#### Texto proporcionado ####
El rostro original de la bestia
En su forma original, el fascismo se consolidó como una reacción brutal contra el avance del socialismo, la igualdad y los derechos colectivos. Prometía orden en medio del caos, identidad en medio de la incertidumbre, y grandeza para pueblos quebrados por la guerra y la miseria. Lo que entregó fue represión, genocidio, censura, esclavitud económica y un culto al líder que terminó en ruina.

Las principales características del fascismo clásico -descritas por pensadores como Umberto Eco, Robert Paxton y Emilio Gentile- siguen siendo una advertencia vigente: ultranacionalismo agresivo, desprecio por los derechos humanos, criminalización del disenso, negación del pluralismo, violencia contra las minorías, manipulación mediática, autoritarismo legal y una exaltación grotesca de la fuerza como única vía de orden.

El fascismo hoy: menos uniforme, igual de letal
Creer que el fascismo desapareció con la caída de Hitler es un acto de ingenuidad peligrosa. Hoy, este virus muta, se adapta y se cuela en democracias debilitadas, muchas veces disfrazado de “renovación” o “libertad”. Su gramática ha cambiado: ya no habla de “raza aria” sino de “seguridad nacional”, ya no proclama guerras santas pero sí cruzadas contra inmigrantes, pueblos originarios, mujeres y trabajadores organizados.

Y no es necesario buscar en los márgenes: el fascismo contemporáneo ocupa bancas parlamentarias, preside naciones, dicta leyes y emite cadenas nacionales. Está entre nosotros.

Cuando la historia se repite sin disfraz
Israel, que supo ser el símbolo de un pueblo perseguido, hoy encarna una de las formas más violentas de supremacismo estatal del siglo XXI. Bajo el gobierno de Netanyahu y sus socios extremistas, se lleva adelante una política sistemática de apartheid contra el pueblo palestino, ignorando resoluciones internacionales, destruyendo hospitales y escuelas, y justificando todo bajo el paraguas del “derecho a la defensa”. Lo que en otros países sería condenado como crimen de guerra, aquí se aplaude como una defensa civilizatoria.
#### Listado ####
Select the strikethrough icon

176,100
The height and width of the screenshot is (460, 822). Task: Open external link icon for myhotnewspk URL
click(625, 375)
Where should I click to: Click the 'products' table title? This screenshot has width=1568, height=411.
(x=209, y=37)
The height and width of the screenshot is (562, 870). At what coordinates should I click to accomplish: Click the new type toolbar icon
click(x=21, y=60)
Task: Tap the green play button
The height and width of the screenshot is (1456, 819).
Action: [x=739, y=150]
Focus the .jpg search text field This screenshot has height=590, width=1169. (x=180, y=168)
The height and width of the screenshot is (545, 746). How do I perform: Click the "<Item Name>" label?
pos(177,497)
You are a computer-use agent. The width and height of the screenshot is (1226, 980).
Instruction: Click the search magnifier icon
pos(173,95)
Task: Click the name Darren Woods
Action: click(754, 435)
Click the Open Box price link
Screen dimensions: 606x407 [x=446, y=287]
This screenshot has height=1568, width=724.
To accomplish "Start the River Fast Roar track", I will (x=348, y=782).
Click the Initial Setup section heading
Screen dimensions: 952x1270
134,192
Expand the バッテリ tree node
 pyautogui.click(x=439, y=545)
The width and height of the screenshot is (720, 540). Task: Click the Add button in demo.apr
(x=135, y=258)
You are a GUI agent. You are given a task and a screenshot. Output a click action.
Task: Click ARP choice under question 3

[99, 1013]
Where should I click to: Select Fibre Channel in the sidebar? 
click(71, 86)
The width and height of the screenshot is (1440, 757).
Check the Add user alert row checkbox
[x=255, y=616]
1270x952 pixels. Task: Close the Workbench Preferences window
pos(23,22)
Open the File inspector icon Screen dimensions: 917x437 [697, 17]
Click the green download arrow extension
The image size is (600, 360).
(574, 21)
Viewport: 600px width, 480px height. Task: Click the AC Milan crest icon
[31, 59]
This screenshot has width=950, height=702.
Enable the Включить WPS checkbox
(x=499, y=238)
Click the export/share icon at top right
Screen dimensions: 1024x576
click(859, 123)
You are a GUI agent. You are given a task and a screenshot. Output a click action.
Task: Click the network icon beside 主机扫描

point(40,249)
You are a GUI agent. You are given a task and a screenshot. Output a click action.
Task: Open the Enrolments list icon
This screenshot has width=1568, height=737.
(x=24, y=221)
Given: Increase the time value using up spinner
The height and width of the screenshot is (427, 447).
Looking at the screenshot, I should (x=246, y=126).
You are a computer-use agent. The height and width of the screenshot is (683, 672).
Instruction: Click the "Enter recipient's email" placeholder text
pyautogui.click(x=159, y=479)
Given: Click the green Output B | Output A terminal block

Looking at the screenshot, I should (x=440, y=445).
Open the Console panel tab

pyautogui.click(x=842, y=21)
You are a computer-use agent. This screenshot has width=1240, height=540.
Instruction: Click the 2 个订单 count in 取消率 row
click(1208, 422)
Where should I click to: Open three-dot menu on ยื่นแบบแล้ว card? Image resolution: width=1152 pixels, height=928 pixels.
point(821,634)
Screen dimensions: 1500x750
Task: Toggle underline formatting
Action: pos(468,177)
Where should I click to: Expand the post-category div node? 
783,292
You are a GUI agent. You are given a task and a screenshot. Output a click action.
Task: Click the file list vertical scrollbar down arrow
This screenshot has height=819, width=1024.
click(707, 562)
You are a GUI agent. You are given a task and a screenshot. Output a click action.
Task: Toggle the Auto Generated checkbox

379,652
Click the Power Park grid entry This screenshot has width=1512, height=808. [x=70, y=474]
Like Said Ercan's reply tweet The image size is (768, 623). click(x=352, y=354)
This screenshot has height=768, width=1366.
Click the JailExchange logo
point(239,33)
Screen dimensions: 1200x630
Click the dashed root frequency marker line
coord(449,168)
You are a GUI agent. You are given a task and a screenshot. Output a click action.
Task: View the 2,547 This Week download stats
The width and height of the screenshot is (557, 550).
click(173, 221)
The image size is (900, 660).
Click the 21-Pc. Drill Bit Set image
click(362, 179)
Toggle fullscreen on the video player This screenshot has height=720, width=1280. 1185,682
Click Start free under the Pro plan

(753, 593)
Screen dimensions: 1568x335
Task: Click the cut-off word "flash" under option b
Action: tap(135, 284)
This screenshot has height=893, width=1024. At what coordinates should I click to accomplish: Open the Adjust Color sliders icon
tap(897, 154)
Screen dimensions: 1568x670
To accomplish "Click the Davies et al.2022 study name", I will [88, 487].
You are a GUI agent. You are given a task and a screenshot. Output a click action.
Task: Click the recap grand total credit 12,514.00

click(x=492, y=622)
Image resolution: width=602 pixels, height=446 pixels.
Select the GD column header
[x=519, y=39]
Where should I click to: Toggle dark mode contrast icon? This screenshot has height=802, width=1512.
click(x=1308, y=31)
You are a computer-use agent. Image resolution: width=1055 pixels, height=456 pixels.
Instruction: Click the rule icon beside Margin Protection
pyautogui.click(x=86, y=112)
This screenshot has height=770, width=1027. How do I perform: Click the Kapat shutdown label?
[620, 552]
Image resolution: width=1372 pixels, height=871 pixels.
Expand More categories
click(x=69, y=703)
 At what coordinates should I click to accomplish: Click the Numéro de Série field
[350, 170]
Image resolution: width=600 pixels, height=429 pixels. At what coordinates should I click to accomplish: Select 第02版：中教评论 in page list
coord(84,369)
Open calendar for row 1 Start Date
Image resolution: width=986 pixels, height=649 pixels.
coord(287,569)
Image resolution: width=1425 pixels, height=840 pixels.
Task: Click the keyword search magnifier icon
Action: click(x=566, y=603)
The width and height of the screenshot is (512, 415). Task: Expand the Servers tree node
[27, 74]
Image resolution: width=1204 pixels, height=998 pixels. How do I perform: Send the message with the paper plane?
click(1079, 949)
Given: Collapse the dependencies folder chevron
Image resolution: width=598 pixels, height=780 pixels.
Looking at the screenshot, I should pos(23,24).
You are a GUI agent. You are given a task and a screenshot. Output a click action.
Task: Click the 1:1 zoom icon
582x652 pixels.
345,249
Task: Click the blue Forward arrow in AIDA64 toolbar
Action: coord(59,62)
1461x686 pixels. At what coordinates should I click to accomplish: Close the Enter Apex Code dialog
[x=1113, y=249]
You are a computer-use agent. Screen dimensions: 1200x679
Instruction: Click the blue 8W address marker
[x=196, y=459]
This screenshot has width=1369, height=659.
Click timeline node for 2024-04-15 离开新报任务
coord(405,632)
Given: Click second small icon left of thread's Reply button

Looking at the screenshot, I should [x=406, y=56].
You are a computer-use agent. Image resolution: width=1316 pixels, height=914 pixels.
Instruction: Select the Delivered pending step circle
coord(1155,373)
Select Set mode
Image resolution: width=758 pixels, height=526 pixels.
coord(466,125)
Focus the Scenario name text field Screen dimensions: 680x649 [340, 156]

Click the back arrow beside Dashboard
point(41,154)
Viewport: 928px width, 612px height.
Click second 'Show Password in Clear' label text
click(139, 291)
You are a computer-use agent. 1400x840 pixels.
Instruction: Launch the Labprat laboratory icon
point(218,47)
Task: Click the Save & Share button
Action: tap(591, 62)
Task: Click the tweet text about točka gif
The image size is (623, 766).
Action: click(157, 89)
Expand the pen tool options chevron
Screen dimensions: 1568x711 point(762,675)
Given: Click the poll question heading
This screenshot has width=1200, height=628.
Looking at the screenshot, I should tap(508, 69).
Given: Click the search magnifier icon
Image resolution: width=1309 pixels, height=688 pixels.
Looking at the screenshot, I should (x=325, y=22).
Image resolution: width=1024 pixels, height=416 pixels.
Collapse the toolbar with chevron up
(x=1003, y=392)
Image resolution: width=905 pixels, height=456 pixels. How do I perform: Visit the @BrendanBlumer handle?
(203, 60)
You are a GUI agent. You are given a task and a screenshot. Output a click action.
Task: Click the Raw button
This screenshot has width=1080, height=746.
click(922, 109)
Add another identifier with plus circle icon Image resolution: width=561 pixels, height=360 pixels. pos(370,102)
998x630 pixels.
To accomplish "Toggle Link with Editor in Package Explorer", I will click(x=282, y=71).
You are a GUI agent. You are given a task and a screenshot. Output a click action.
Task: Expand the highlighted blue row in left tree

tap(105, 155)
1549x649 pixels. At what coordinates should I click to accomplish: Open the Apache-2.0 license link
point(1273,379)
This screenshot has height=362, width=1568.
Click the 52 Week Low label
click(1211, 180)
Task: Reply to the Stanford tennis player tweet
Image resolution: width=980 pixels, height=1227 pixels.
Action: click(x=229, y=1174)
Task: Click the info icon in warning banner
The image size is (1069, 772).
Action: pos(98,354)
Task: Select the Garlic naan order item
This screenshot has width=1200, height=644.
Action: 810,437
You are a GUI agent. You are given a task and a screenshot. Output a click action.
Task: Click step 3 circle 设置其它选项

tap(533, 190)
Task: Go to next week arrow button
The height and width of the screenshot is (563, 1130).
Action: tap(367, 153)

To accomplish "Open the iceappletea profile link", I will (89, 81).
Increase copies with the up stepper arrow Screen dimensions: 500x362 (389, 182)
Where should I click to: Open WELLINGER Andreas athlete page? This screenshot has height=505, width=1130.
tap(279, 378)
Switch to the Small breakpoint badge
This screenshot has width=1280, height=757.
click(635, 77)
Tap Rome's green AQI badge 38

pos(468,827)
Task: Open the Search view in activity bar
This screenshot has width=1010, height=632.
####
Preguntas.
**a)** Responde estas preguntas sobre el texto sobre el fascismo:
(i) ¿Qué pensadores se citan como autores de las descripciones de las características del fascismo clásico?
(ii) ¿De qué ya no habla el fascismo de hoy y de qué habla en su lugar?
(iii) ¿Bajo el gobierno de quién se lleva adelante la política contra el pueblo palestino?
**b)** Cita al pie de la letra el fragmento del texto sobre el fascismo que va desde "Las principales características" hasta "y trabajadores organizados.", ambas inclusive.
**c)** Continúa el texto sobre el fascismo a partir de su última oración.
El listado no guarda relación con el texto sobre el fascismo.

Respuestas del ejercicio.
**a)**
(i) Umberto Eco, Robert Paxton y Emilio Gentile.
(ii) Ya no habla de "raza aria", sino de "seguridad nacional".
(iii) Bajo el gobierno de Netanyahu y sus socios extremistas.

**b)**
Las principales características del fascismo clásico -descritas por pensadores como Umberto Eco, Robert Paxton y Emilio Gentile- siguen siendo una advertencia vigente: ultranacionalismo agresivo, desprecio por los derechos humanos, criminalización del disenso, negación del pluralismo, violencia contra las minorías, manipulación mediática, autoritarismo legal y una exaltación grotesca de la fuerza como única vía de orden.

El fascismo hoy: menos uniforme, igual de letal
Creer que el fascismo desapareció con la caída de Hitler es un acto de ingenuidad peligrosa. Hoy, este virus muta, se adapta y se cuela en democracias debilitadas, muchas veces disfrazado de “renovación” o “libertad”. Su gramática ha cambiado: ya no habla de “raza aria” sino de “seguridad nacional”, ya no proclama guerras santas pero sí cruzadas contra inmigrantes, pueblos originarios, mujeres y trabajadores organizados.

**c)**
En Estados Unidos, el trumpismo encendió la mecha de un nacionalismo blanco violento, conspiranoico y negacionista. La toma del Capitolio en 2021 no fue un episodio aislado, sino la expresión brutal de una masa dispuesta a dinamitar la democracia cuando no le sirve. Hoy, ese movimiento no sólo sobrevive, sino que amenaza con volver al poder, respaldado por iglesias evangélicas fanatizadas, conglomerados mediáticos ultraconservadores y una clase empresarial dispuesta a todo para evitar la redistribución de la riqueza.

En Europa, el fascismo dejó de ser un fantasma y volvió a ser proyecto de gobierno. En Italia, Giorgia Meloni no oculta su nostalgia por Mussolini. En España, el partido VOX impulsa un revisionismo histórico que blanquea el franquismo y ataca con furia al feminismo, la diversidad sexual y las autonomías regionales. El odio es su plataforma, el resentimiento su motor, y el “enemigo interno” su excusa permanente.

En Argentina, el presidente Javier Milei encarna una versión local y estridente de esta tendencia. Ataca a las universidades, desfinancia la cultura, desprecia al Congreso, amenaza con dinamitar organismos públicos, y estigmatiza a todo aquel que lo critique.

Bajo el ropaje de una supuesta “libertad”, promueve una concentración brutal del poder, alimenta el odio hacia los más vulnerables y banaliza el lenguaje político al punto de hacerlo irreconocible. La disidencia es para él “casta”, y el pueblo, apenas una herramienta para consolidar su ego mesiánico. La historia argentina, marcada por dictaduras y terrorismo de Estado, debería hacernos inmunes a estos cantos de sirena, pero el desencanto social ha dejado la puerta abierta a experimentos peligrosos.

Una advertencia urgente
Hoy más que nunca, el fascismo no se presenta como una dictadura de botas y tanques, sino como una promesa de orden frente al caos, de pureza frente a la mezcla, de “patria” frente a los derechos humanos. Pero su esencia sigue intacta: desprecio por la vida, por la memoria y por la libertad. Los discursos de odio, el negacionismo histórico, la criminalización del otro y la lógica del enemigo son síntomas claros de esta enfermedad política.

Como señaló Umberto Eco, el fascismo no necesita un manual, le basta con un clima. Y ese clima ya se respira.